I spoke to Dr Marco Gerlinger, a team leader in our new Centre for Evolution and Cancer at The Institute of Cancer Research in London, about his recent review of the research on the variation within tumours – intratumour heterogeneity – in kidney, prostate and bladder cancers.

“Researchers have known about intratumour heterogeneity for a while,” he told me.

“But next-generation sequencing has allowed us to look across the whole genome of specific cancer cells in order to gain a much more detailed insight into the genetic variation of these urological cancers.

“We saw considerable variation of driver mutations in cells from spatially separate regions of the same tumour. This is a problem, since single biopsies in these cancer types might not give enough information about the type of disease that that patient has.”

A biopsy might suggest the patient should respond to a particular treatment, when in fact other parts of the tumour could contain aggressive cancer cells that have the capacity to be drug resistant.

The authors suggest that multiple biopsies or new methods of imaging these urological cancers could provide a greater vantage point from which to survey the genomic landscape of a patient’s cancer.
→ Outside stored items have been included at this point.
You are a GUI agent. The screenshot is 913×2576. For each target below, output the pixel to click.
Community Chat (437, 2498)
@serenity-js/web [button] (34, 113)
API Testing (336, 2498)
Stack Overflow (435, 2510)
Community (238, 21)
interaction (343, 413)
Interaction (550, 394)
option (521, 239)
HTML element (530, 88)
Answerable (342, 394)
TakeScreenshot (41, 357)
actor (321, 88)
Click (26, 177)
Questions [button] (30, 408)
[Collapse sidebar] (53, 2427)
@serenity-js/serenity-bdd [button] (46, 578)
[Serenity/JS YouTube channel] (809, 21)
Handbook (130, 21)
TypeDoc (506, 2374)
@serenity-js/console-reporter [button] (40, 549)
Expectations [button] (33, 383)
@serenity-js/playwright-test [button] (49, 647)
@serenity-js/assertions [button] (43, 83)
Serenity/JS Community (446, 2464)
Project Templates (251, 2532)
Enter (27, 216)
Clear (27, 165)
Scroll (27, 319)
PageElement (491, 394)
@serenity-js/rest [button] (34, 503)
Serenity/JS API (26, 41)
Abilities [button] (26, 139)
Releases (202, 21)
With this vision of a population of cancer cells, clinicians could then target the first mutations to arise in a tumour – the so-called ‘truncal mutations’, which unlike more recent arrivals are likely to be present in every cancer cell. Such an approach could potentially circumvent the development of drug resistance.

Dr Gerlinger said that it is important to remember that a patient’s cancer is constantly changing and evolving. “We need to think carefully about the dynamic and evolutionary nature of cancers so that we can uncover the broad themes to drug resistance. For example, resistance in some cancers follows the same broad pathway – and this can be targeted with new drugs.

“There are plenty of examples in evolutionary biology where species could not adapt to changing environments and became extinct. In the longer term, we want to understand how drug therapies need to be designed in order to overwhelm the cancer’s ability to evolve.”